— start of EXTRACTED TEXT —

Many themes and symbols (e.g., the love flame, the flood’s way into the sea, the lover’s wine, the musical instrument of the soul, the forest organ, the copper sky, the life as a stage, and the inner bars), in addition to a great number of more or less correct quotations, not only lead us back to an ancient origin but also to classical works by Dante, Shakespeare, Stiernhielm, Stagnelius, Kierkegaard, Baudelaire, Nietzsche, Fröding and Karlfeldt. At the same time, Edfelt’s aesthetics show similarities both to Plato’s doctrine of forms and to Jung’s theory of archetypes. When the same symbol denotes opposite phenomena, it becomes a kind of reconciliation between these things. Bengt Landgren (1977, p 98), who has demonstrated how the poet’s complex of imagery follows a uniform pattern, overlooks that images and allusions are part of an extensive effort for inner harmony. According to Edfelt, we have to listen to our unconscious in order to reach some kind of wholeness. His love scenes depict the modern mind in touch with the past. This obliteration of the self belongs to the mysticism of poetry and an intertextual dialogue about renewal of the writing, which comes into existence with themes like destruction and resurrection.

An image with heavy intertextual connotation is the bars of the soul, which we find in Edfelt’s debut volume under the heading “Fången” {The Prisoner} (Gryningsröster, 1923, p 11). This symbol seems to be taken over from Fröding’s poem “En ghasel” {A Ghasel} (1891 p 67) but originates from Plato’s dialogue Phaedo (ed. 1984, p 101). In the first part of his tragedy Faust, Goethe describes a similar scene, where the study is both a prison and a miniature universe. Edfelt’s intertextual dialogue with Fröding continues in “Avsked” {Parting} (1936, p 52), where we find alba mood och erotic mysticism, and in “Osynligt land” {Invisible Land} (1941, p 85), where the bars symbolize the limitations of life. This repetition of symbols becomes a kind of intertextual ghazál. Earlier research has mainly overlooked intertexts from Sandell-Berg, Josephson, Fröding and Karlfeldt. Concerning a mystic’s longing for unity, it is possible to connect Edfelt to Ekelund’s use of so called cryptologisms, i.e., frequent expressions which have a different meaning than otherwise. An example of such a key word both in Edfelt and Ekelund is “music.”

— end of EXTRACTED TEXT —

__GIVEN INSTRUCTION 1__:
Return every line of the entries, unchanged, from the one containing "Open the Leaflet attribution link" down to the one containing "Action: pos(32,147)", with both of those lines included.

— start of ENTRIES SHOWN —

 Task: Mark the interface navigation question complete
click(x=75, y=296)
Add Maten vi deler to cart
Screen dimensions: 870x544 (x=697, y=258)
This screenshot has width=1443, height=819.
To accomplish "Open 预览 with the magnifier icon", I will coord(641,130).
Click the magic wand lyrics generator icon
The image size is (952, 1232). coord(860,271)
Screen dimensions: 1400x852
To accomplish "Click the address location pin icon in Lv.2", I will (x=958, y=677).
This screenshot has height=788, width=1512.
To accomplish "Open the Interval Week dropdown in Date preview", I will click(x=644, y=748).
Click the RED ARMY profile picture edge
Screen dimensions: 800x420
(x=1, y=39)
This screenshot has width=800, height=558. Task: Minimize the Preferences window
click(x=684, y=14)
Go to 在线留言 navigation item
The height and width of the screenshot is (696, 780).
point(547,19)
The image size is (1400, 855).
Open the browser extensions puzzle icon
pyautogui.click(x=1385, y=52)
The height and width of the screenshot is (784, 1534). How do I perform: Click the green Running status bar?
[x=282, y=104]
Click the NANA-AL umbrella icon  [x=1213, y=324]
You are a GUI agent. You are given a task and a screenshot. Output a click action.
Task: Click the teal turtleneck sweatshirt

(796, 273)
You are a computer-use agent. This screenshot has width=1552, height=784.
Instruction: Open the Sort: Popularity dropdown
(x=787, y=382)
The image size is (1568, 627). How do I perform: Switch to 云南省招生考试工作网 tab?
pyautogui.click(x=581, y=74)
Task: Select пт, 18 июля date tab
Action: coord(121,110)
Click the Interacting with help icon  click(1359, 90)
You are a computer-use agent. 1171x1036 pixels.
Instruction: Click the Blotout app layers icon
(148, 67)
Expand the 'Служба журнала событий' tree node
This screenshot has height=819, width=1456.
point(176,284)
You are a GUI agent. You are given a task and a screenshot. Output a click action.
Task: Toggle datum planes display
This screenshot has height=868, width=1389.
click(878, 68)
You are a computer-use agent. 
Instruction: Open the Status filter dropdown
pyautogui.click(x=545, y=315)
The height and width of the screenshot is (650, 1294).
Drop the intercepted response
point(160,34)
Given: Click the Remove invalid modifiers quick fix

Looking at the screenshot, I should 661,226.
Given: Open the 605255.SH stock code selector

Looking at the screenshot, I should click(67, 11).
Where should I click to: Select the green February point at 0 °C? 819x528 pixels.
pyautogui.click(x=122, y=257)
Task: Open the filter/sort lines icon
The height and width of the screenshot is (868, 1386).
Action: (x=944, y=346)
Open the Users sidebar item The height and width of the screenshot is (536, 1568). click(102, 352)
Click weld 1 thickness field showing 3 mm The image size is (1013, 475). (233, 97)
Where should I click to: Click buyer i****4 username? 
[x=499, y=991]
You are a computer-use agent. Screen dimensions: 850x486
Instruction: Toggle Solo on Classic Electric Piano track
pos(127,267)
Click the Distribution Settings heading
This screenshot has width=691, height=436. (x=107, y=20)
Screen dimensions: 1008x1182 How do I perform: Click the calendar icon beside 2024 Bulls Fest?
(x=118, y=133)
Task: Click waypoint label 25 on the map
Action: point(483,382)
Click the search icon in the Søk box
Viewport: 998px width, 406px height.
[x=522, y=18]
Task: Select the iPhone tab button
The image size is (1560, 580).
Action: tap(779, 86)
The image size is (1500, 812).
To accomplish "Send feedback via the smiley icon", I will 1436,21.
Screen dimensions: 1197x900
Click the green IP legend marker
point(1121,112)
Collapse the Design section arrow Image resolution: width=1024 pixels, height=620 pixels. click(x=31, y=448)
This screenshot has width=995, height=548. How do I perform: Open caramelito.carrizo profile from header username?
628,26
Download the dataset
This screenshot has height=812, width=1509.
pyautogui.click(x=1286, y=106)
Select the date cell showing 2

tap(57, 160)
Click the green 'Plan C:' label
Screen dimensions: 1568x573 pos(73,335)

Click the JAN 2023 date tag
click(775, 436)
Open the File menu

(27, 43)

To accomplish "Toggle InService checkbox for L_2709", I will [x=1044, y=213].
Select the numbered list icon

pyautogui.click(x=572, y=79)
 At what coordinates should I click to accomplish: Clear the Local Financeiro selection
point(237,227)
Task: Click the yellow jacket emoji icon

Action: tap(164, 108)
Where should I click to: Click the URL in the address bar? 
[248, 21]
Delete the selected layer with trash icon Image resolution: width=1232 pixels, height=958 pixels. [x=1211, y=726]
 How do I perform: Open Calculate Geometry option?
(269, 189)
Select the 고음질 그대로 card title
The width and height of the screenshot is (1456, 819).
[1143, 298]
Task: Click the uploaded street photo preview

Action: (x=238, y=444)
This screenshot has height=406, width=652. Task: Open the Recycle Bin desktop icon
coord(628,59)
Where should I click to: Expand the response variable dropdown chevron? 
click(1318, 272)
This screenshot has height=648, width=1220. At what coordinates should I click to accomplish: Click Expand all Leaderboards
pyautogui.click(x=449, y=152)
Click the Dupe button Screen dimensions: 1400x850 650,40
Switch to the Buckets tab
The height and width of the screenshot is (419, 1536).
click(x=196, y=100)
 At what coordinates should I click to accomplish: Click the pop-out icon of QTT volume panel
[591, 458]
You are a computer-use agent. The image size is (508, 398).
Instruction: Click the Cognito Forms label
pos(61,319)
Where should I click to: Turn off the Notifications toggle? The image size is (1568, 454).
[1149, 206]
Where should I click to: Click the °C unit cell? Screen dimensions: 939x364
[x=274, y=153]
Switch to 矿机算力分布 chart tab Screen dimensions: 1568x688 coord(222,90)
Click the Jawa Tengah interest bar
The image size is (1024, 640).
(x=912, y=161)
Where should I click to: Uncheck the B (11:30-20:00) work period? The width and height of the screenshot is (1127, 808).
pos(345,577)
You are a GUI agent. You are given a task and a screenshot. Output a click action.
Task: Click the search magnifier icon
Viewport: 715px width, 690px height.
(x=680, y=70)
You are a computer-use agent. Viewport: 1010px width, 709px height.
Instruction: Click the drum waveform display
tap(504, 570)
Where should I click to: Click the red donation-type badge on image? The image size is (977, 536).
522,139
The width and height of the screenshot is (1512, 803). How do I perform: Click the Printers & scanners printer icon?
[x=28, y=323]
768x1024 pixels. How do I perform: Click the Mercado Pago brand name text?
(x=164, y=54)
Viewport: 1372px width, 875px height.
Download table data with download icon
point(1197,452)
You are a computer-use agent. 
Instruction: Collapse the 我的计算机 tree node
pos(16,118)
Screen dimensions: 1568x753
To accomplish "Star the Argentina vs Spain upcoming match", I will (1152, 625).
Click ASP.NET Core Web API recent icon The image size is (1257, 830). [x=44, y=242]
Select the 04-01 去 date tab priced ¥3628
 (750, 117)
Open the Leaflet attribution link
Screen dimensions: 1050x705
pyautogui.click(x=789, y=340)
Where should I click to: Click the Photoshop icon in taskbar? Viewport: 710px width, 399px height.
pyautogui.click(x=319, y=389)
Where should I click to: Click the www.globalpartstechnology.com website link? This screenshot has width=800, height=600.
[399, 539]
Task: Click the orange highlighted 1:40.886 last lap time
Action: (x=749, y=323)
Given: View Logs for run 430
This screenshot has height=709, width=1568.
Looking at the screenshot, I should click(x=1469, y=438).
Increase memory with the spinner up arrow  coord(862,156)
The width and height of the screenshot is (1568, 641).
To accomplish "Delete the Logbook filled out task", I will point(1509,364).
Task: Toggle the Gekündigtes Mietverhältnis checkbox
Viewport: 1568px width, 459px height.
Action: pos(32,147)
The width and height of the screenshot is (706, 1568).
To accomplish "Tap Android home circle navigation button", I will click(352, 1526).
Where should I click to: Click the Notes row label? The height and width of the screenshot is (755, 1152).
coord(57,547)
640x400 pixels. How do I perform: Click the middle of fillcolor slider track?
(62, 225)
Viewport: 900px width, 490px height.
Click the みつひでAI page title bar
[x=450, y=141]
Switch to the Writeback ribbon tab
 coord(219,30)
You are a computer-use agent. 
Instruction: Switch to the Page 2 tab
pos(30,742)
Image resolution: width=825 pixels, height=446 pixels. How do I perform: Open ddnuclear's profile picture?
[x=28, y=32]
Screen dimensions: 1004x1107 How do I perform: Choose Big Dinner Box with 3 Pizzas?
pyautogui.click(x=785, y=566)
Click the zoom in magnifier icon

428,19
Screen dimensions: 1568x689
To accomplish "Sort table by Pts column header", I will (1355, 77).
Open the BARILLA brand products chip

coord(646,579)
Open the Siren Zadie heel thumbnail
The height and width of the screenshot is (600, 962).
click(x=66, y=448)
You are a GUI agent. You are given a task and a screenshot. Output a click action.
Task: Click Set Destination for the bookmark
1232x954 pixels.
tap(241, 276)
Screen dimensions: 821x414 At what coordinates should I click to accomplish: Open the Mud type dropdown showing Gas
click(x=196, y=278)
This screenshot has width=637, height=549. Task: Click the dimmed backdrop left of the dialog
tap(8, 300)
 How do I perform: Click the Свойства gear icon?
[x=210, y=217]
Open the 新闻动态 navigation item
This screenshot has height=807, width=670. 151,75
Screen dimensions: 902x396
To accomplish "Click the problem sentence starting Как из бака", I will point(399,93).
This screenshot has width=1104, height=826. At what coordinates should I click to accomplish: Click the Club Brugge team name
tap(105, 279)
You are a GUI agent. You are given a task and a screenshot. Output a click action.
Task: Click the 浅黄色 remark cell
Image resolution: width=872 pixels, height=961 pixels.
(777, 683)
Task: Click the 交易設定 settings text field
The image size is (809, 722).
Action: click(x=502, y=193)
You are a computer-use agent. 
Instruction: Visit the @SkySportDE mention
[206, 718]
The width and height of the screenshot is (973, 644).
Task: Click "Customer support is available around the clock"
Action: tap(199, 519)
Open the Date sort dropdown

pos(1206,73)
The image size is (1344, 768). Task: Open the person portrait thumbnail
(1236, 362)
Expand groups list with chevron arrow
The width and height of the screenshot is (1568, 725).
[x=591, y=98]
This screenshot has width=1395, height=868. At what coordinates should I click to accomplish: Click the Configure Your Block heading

— end of ENTRIES SHOWN —

__GIVEN INSTRUCTION 2__:
In the text on Edfelt's poetry, which dialogue by Plato is named as the origin of the bars-of-the-soul symbol?

__CORRECT RESPONSE 1__:
Open the Leaflet attribution link
Screen dimensions: 1050x705
pyautogui.click(x=789, y=340)
Where should I click to: Click the Photoshop icon in taskbar? Viewport: 710px width, 399px height.
pyautogui.click(x=319, y=389)
Where should I click to: Click the www.globalpartstechnology.com website link? This screenshot has width=800, height=600.
[399, 539]
Task: Click the orange highlighted 1:40.886 last lap time
Action: (x=749, y=323)
Given: View Logs for run 430
This screenshot has height=709, width=1568.
Looking at the screenshot, I should click(x=1469, y=438).
Increase memory with the spinner up arrow  coord(862,156)
The width and height of the screenshot is (1568, 641).
To accomplish "Delete the Logbook filled out task", I will point(1509,364).
Task: Toggle the Gekündigtes Mietverhältnis checkbox
Viewport: 1568px width, 459px height.
Action: pos(32,147)

__CORRECT RESPONSE 2__:
Phaedo